RC: I wrote poetry in high school, but I never thought it was serious.

FD: How long have you been serious about writing?

RC: I guess since, like, 2007? I think I recognized I wanted to do it after I noticed I could read more than my friends. … They had less interest [in books].

FD: You wrote most of the stories in YPP when you were 21 and 22 aside from a few more recent ones. Do you have any concerns about your earlier work being out there when your style is a bit more polished now?

RC: I’ve grown less insecure about how people are going to view my writing. For the most part I strive not to care.

FD: From what I can tell, not a lot of your writing is autobiographical, is that an accurate assumption? I mean, you’ve had some really interesting life experiences that are definitely worth writing about.

RC: Like, why do I blend it? Like, why do I write fiction? I don’t know. The best fiction relates to [the writer] in the small moments. … I guess I don’t really know for sure. It’s just never to show people I’ve done something. Except for the car accident story because it’s such a clear narrative in my head, so telling it came easy. The rest is just a created universe. Even though I do use a Richard character in the book, but he’s not me.

FD: Where did that Richard character come from?

RC: I started reading Dennis Cooper and the character Dennis comes up in the George Miles cycle. I liked the idea of confusing the reader like that. I wanted to use that confusion about identity to manipulate the reader’s perception of the narrative. By using myself as a non-character, it serves as a distraction. … When you break the fourth wall — well, I don’t do that — when you go meta, it’s easier to scare people. I don’t know.
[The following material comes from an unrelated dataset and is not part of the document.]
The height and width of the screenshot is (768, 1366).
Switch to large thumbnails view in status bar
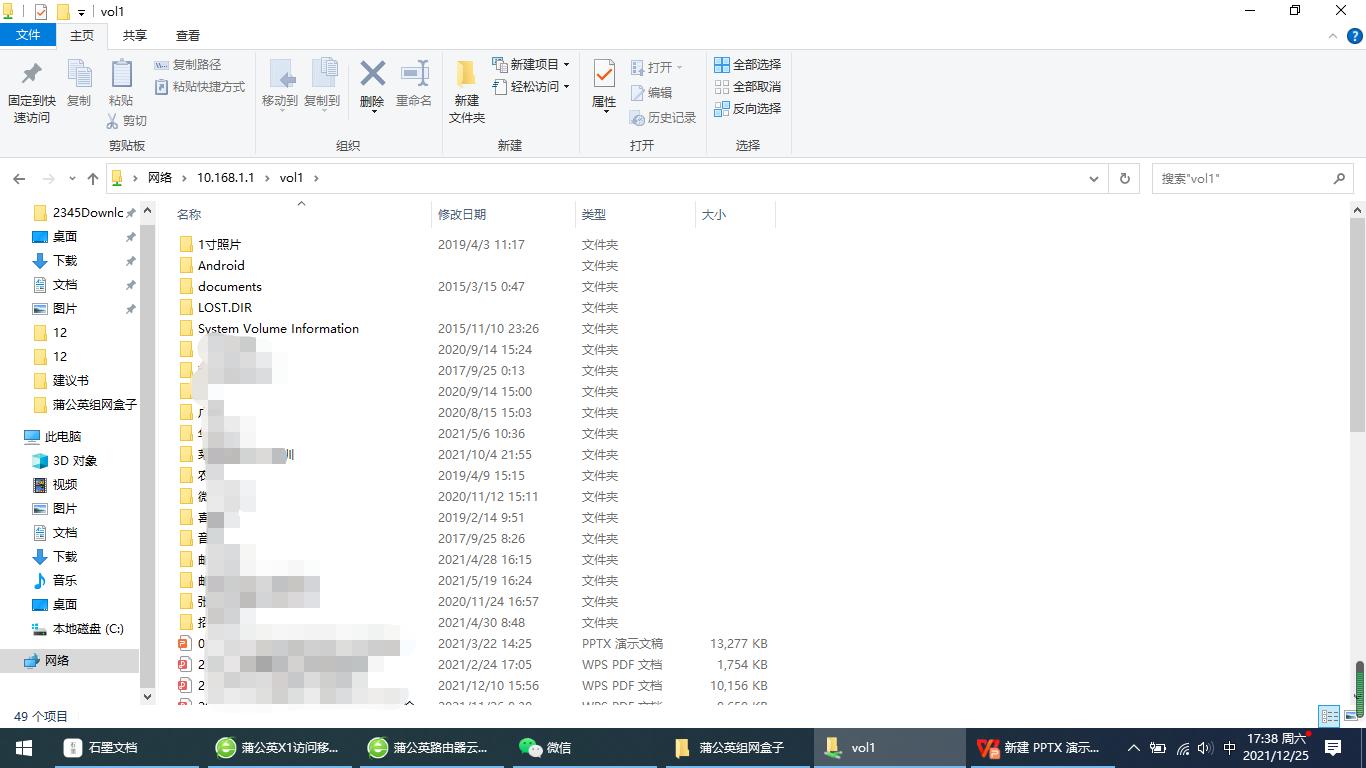(x=1351, y=716)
I’m not going to do it again. … But I believe that if you write under certain [formal] restrictions, it gives you more to work with because you have to work around something. It’s exciting to have to learn how to make something work. … You know who David Lynch is, right?

FD: Yeah.

RC: David Lynch said ‘Dune’ sucked because he had the money to do everything he wanted, he could have fog or an exotic animal run across the screen, he wasn’t forced to be creative. His other movies were good sort of because he couldn’t have everything he wanted. When you have limits, you have to be creative. You can’t have everything you want.
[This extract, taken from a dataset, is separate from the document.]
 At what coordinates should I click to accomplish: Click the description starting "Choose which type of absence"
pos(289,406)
FD: That self-denial seems very contrary to everything in internet lit or whatever.

RC: I don’t want to talk about internet lit right now.

FD: Okay, well, contrary to youth culture.

RC: I’m not trying to be contrary. I’m just going with what feels good to me. It’s like building your way out of a maze. That’s what makes the experience enjoyable to me. I think people know when they finish a story if they’re out of it or not. Sorry, I’m not feeling very articulate right now.

FD: Do you want to read this over before I send it out?

RC: No, I’m kind of sick of myself at the moment.